Escritora vendeu os direitos da adaptação há cerca de três décadas e está ligada ao seriado apenas como consultora.
Muito premiada e com dezenas de livros publicados — entre romances, contos, poesia, infantis e de não-ficção —, a escritora canadense Margaret Atwood ganhou projeção no ano passado com o sucesso do seriado The Handmaid’s Tale. Vencedora em oito categorias do último Emmy, a produção é baseada no romance homônimo lançado por ela em 1985, batizado no Brasil de O Conto da Aia (Intrínseca). Mesmo com a badalação em torno do seu nome, ela afirma que não recebeu um tostão pela adaptação.

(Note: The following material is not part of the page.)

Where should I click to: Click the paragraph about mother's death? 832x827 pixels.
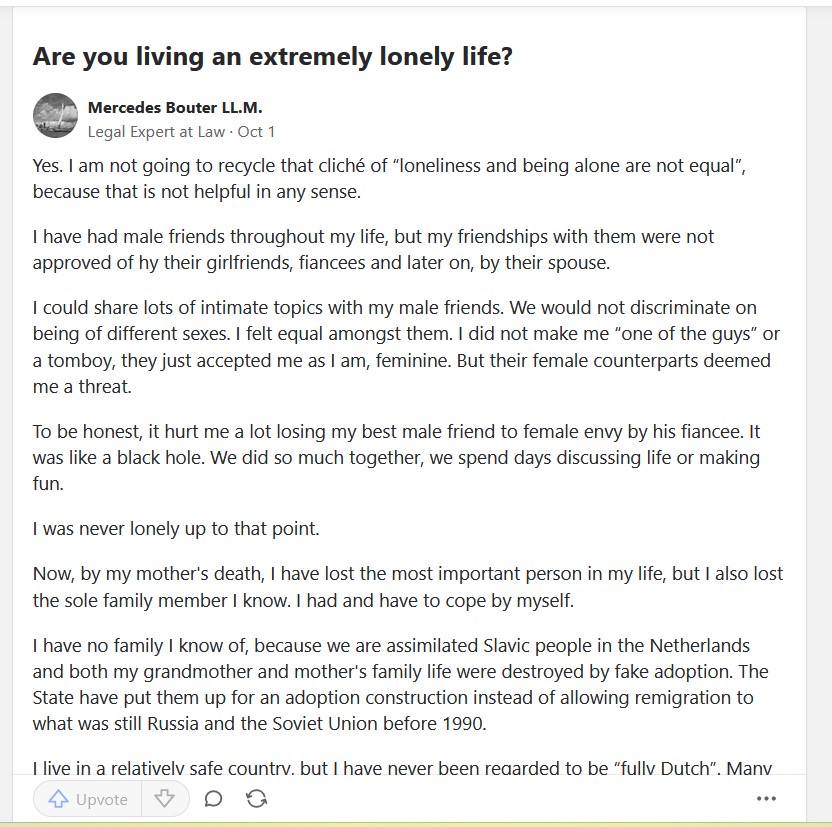pyautogui.click(x=408, y=587)
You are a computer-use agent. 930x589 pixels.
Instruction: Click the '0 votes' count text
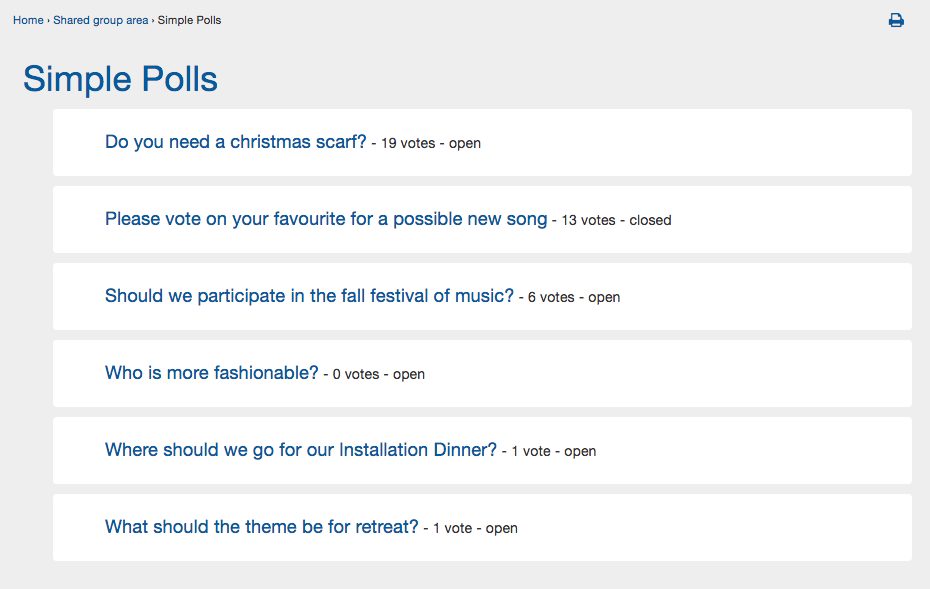356,374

A explicação é simples: ela já vendeu os direitos de uma versão para o cinema muito tempo atrás. Há três décadas, a MGM pagou a ela pela adaptação da história, o que aconteceu em 1990, com o filme A Decadência de uma Espécie, estrelado por Miranda Richardson, Faye Dunaway e Robert Duvall. Depois disso, o estúdio passou os direitos para a MGM Television, que fez a parceria com o canal de streaming Hulu para a realização de uma série de dez capítulos.

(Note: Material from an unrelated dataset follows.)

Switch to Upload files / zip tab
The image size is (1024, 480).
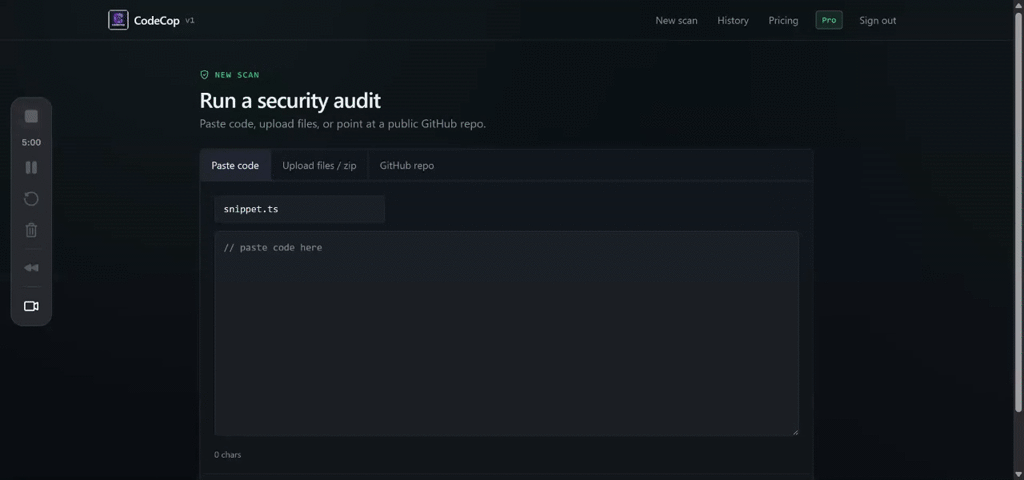click(319, 165)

“Eu fui contratada como consultora para o projeto, mas isso não era muito dinheiro”, disse a autora em entrevista ao portal financeiro Wealthsimple. “As pessoas pensam que tenho vivido todo o glamour de Hollywood desde que o programa surgiu, mas isso não aconteceu comigo. Porém, a venda dos livros aumentou, então isso sim valeu.”